## LIST OF TASKS
[1] According to the Victorian muff post, where did the writer buy the muff pattern?
[2] Repeat every line of the records below verbatim.

## TEXT
Monday, February 1, 2016

Victorian Muff How To

The Pattern
A few years back I found this pattern for a Victorian Muff -- FOREVER TIMELESS WOMEN AND GIRL'S MUFF #001.  I bought it from Five Rivers Chapmanry from Canada. I can't find it anywhere on the web so if anyone knows who still sells this, let me know.

A friend gave me an old mink stole and I thought it might make a lovely muff but I thought I would do a test run with some faux fur before I tackled the fur stole since I still have to cut and sew it together into the shape of the Muff.

My Fabric Choices for the 1st Muff
I found some interesting light beige faux fur in a swirled--pattern, paired it with some lovely champagne colored heavy weight satin.  I bought some 1-1/2 to almost 2" thick batting and a nice double tassel tie-back from the upholstery section.  And finally,  a nice little piece of lace trim for accent.

## INFORMATION SHOWN
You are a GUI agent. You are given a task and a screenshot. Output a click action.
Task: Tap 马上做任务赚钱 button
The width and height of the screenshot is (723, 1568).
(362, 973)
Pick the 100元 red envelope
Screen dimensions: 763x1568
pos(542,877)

## TASK ANSWERS
[1] From Five Rivers Chapmanry in Canada.

[2]
You are a GUI agent. You are given a task and a screenshot. Output a click action.
Task: Tap 马上做任务赚钱 button
The width and height of the screenshot is (723, 1568).
(362, 973)
Pick the 100元 red envelope
Screen dimensions: 763x1568
pos(542,877)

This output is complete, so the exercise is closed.